Ensure that libEnsemble, and gpCAM are installed via: ``pip install libensemble gpcam``

Generator function
------------------

The gpCAM generator function is called ``persistent_gpCAM``.

This persistent generator is started at the beginning of the Ensemble and runs until the Ensemble closes down.

This version (and others) of the gpCAM generator can be found at `libensemble/gen_funcs/persistent_gpCAM.py <https://github.com/Libensemble/libensemble/blob/main/libensemble/gen_funcs/persistent_gpCAM.py>`_ and can be imported from that location when libEnsemble is installed as follows:

``from libensemble.gen_funcs.persistent_gpCAM import persistent_gpCAM``

.. code-block:: python

    import numpy as np
    from numpy.lib.recfunctions import repack_fields
    from gpcam import GPOptimizer as GP

    # Standard options for manager/generator comms
    from libensemble.message_numbers import EVAL_GEN_TAG, FINISHED_PERSISTENT_GEN_TAG, PERSIS_STOP, STOP_TAG
    from libensemble.tools.persistent_support import PersistentSupport

    def persistent_gpCAM(H_in, persis_info, gen_specs, libE_info):
        """Run a batched gpCAM model to create a surrogate"""

        # Initialize
        rng, batch_size, n, lb, ub, x_new, y_new, ps = _initialize_gpcAM(gen_specs["user"], libE_info)
        ask_max_iter = gen_specs["user"].get("ask_max_iter") or 10
        test_points = _read_testpoints(gen_specs["user"])
        noise = 1e-8  # Initializes noise
        my_gp = None

        # Start with a batch of random points
        x_new = rng.uniform(lb, ub, (batch_size, n))
        H_o = np.zeros(batch_size, dtype=gen_specs["out"])
        H_o["x"] = x_new
        tag, Work, calc_in = ps.send_recv(H_o)  # Send random points for evaluation and wait for results

        while tag not in [STOP_TAG, PERSIS_STOP]:
            y_new = np.atleast_2d(calc_in["f"]).T
            my_gp = _update_gp(my_gp, x_new, y_new, test_points, persis_info, noise)

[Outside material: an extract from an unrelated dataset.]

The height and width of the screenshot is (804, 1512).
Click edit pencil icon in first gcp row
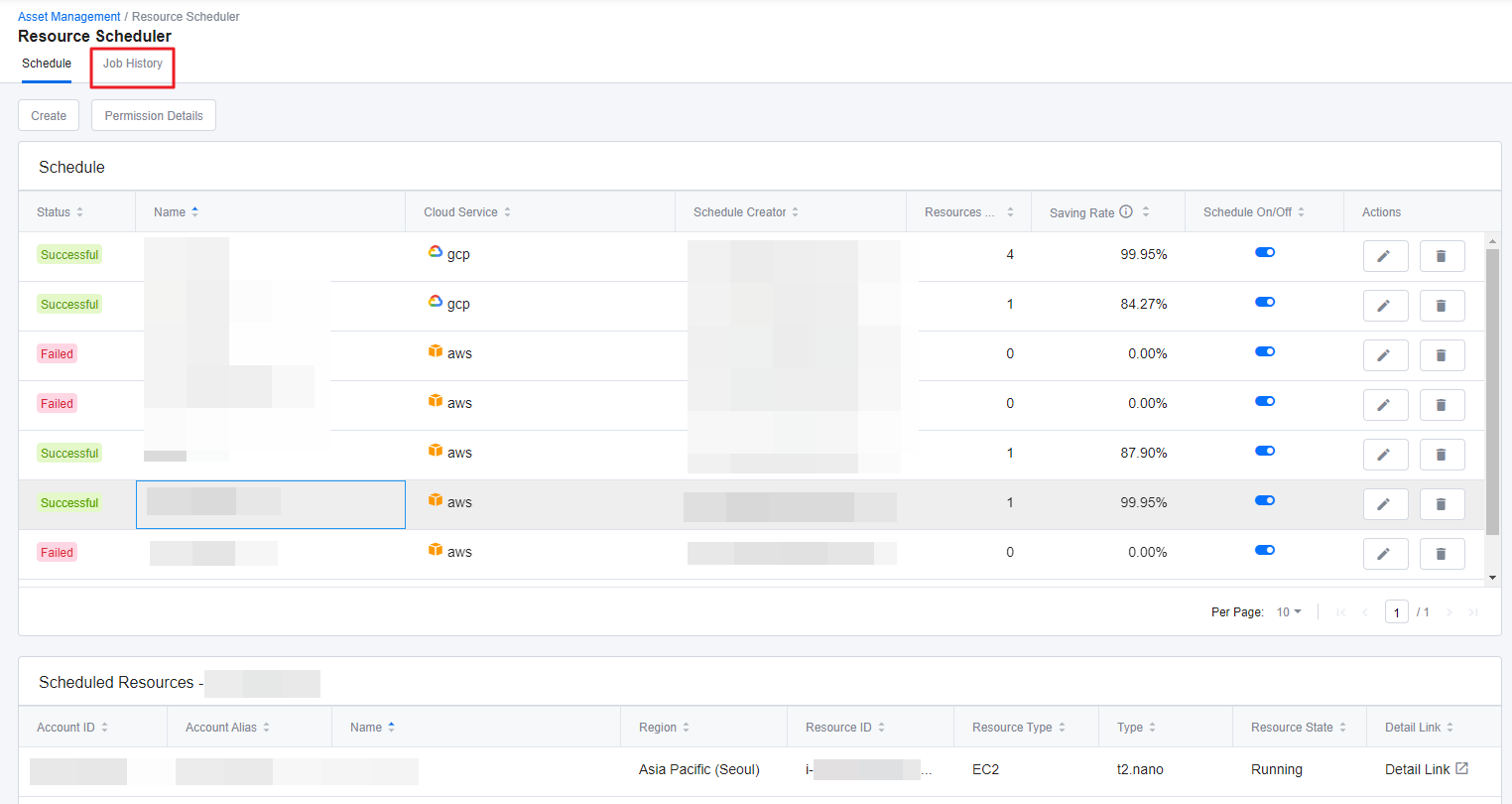pos(1385,256)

            # Request new points
            x_new = my_gp.ask(
                input_set=np.column_stack((lb, ub)),
                n=batch_size,
                pop_size=batch_size,
                acquisition_function="total correlation",
                max_iter=ask_max_iter,  # Larger takes longer. gpCAM default is 20.
            )["x"]

            H_o = np.zeros(batch_size, dtype=gen_specs["out"])
            H_o["x"] = x_new
            tag, Work, calc_in = ps.send_recv(H_o)  # Send points for evaluation and wait for results

        # If final points were returned update the model
        if calc_in is not None:
            y_new = np.atleast_2d(calc_in["f"]).T
            my_gp = _update_gp(my_gp, x_new, y_new, test_points, persis_info, noise)

        return None, persis_info, FINISHED_PERSISTENT_GEN_TAG

Common acquisition functions include:

**Uncertainty reduction:**

- **"variance"** (default): The optimizer will produce N best points.
- **"total correlation"**: More expensive but points produced are self-avoiding.

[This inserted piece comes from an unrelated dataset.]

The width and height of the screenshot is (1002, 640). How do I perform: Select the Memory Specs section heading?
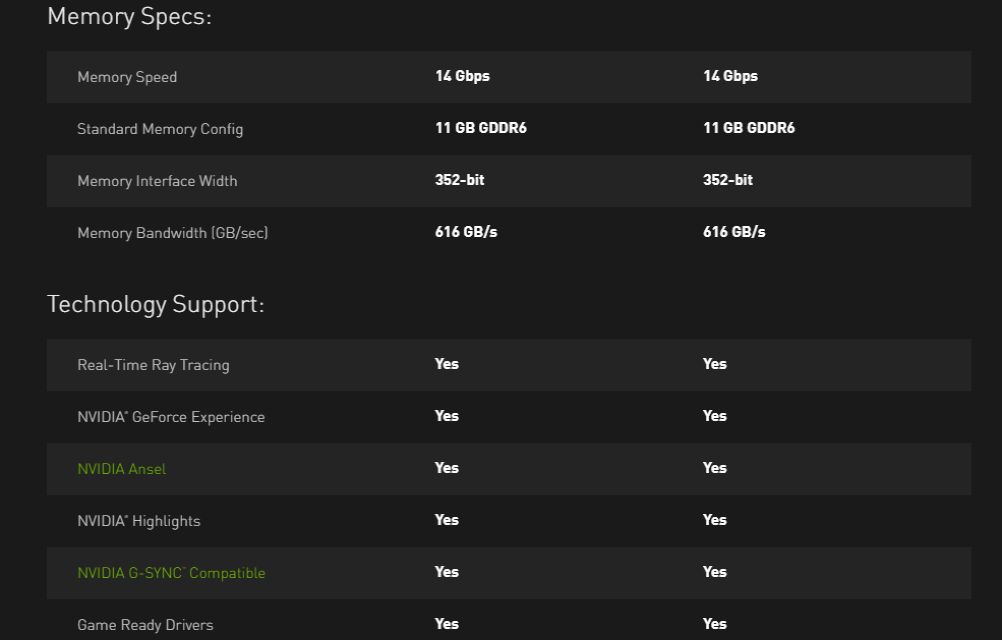(x=129, y=17)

**Bayesian optimization:**

These produce one point at a time unless using the `HGDL <https://ieeexplore.ieee.org/abstract/document/9652812>`_ option.

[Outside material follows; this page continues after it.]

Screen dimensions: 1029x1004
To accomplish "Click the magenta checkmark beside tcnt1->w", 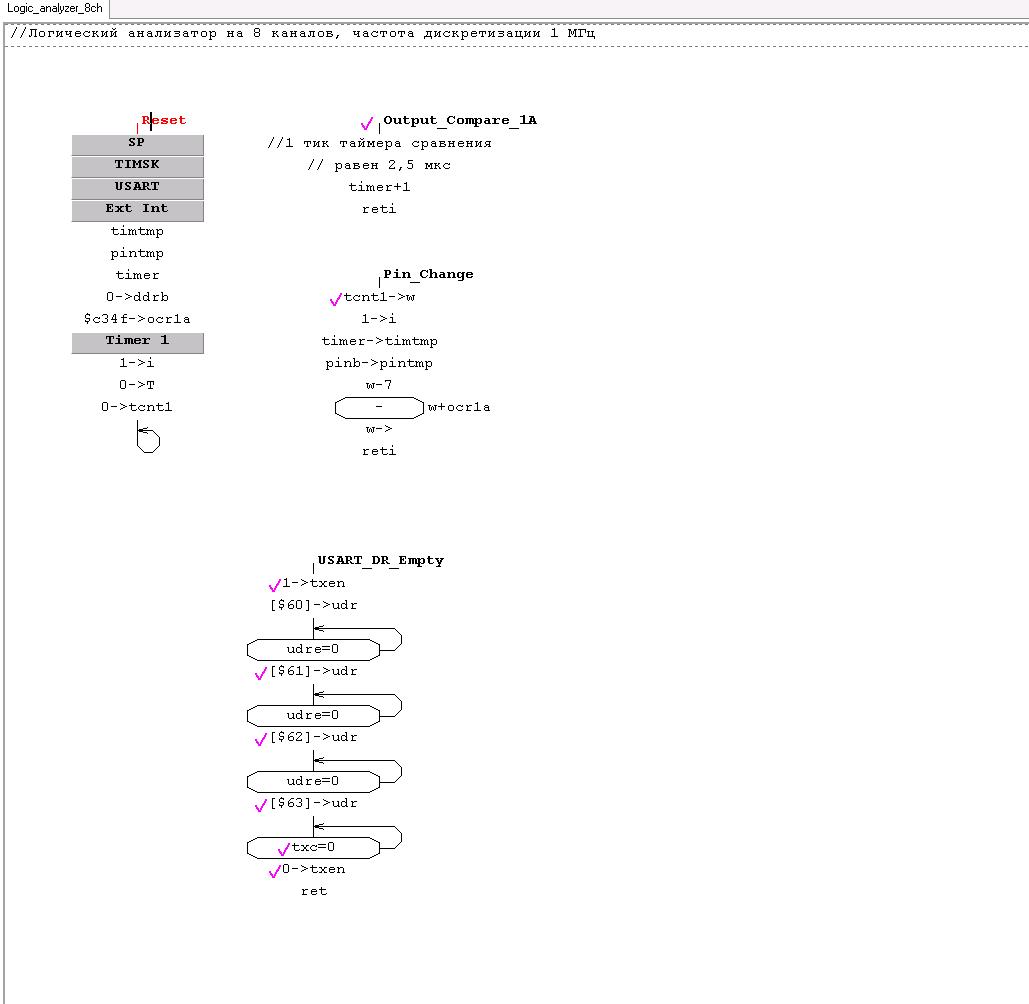I will pyautogui.click(x=335, y=300).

- **"ucb" / "lcb"**: Upper/Lower Confidence Bound.
- **"expected improvement"**: Expected Improvement.

For more options see: https://gpcam.lbl.gov/examples/acquisition-functions

----

The following code adds the functions used by ``persistent_gpCAM``.

``_update_gp`` is where the GP is fed the data and trained.

.. code-block:: python

    def _initialize_gpcAM(user_specs, libE_info):
        """Extract user params"""
        rng_seed = user_specs.get("rng_seed")  # will default to None
        rng = np.random.default_rng(rng_seed)  # Create random stream
        b = user_specs["batch_size"]
        lb = np.array(user_specs["lb"])
        ub = np.array(user_specs["ub"])
        n = len(lb)  # no. of dimensions
        init_x = np.empty((0, n))
        init_y = np.empty((0, 1))
        ps = PersistentSupport(libE_info, EVAL_GEN_TAG)  # init comms
        return rng, b, n, lb, ub, init_x, init_y, ps


    def _read_testpoints(U):
        """Read numpy file containing evaluated points for measuring GP error"""
        test_points_file = U.get("test_points_file")
        if test_points_file is None:
            return None
        test_points = np.load(test_points_file)
        test_points = repack_fields(test_points[["x", "f"]])
        return test_points


    def _compare_testpoints(my_gp, test_points, persis_info):
        """Compare model at test points"""
        if test_points is None:
            return
        f_est = my_gp.posterior_mean(test_points["x"])["f(x)"]
        mse = np.mean((f_est - test_points["f"]) ** 2)
        persis_info.setdefault("mean_squared_error", []).append(float(mse))


    def _update_gp(my_gp, x_new, y_new, test_points, persis_info, noise):
        """Update Gaussian process with new points and train"""
        noise_arr = noise * np.ones(len(y_new))  # Initializes noise
        if my_gp is None:
            my_gp = GP(x_new, y_new.flatten(), noise_variances=noise_arr)
        else:
            my_gp.tell(x_new, y_new.flatten(), noise_variances=noise_arr, append=True)
        my_gp.train()

        if test_points is not None:
            _compare_testpoints(my_gp, test_points, persis_info)

        return my_gp

Simulator function
------------------

Simulator functions or ``sim_f``\ s perform calculations based on parameters created in the generator function.
Each worker runs a copy of this function in parallel.

The function here is the simple 2D ``six_hump_camel``, for demonstration purposes.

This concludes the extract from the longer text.